Work instruction: Without including any picture, transcribe the entries below word for word.

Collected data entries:
════
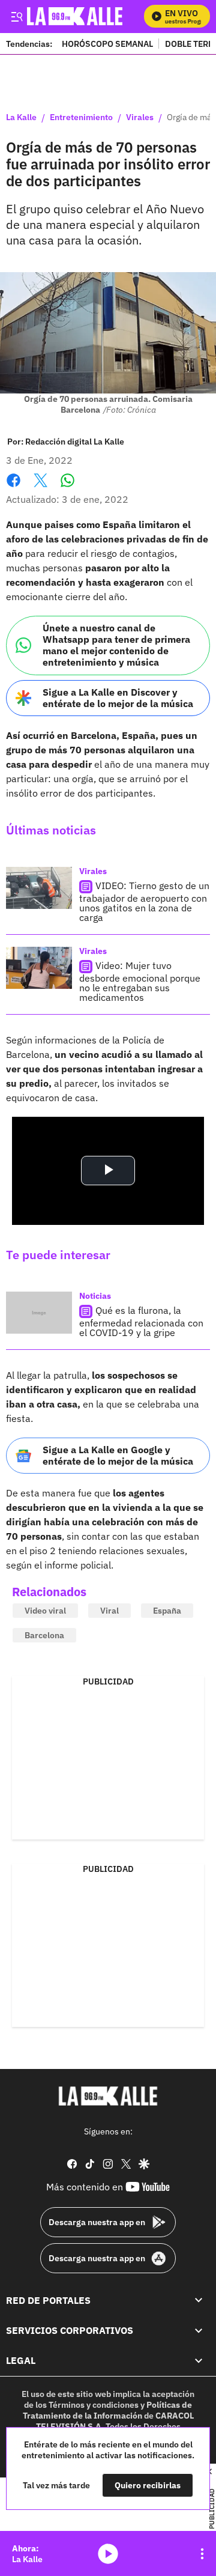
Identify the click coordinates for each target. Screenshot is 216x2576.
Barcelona (44, 1635)
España (167, 1610)
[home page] (108, 2096)
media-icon (108, 2553)
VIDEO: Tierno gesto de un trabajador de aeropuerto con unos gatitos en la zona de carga (144, 901)
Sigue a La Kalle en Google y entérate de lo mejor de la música (118, 1455)
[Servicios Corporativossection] (198, 2330)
════
Written response:
Identify the click coordinates for each target. Screenshot is 216x2576.
Barcelona (44, 1635)
España (167, 1610)
[home page] (108, 2096)
media-icon (108, 2553)
VIDEO: Tierno gesto de un trabajador de aeropuerto con unos gatitos en la zona de carga (144, 901)
Sigue a La Kalle en Google y entérate de lo mejor de la música (118, 1455)
[Servicios Corporativossection] (198, 2330)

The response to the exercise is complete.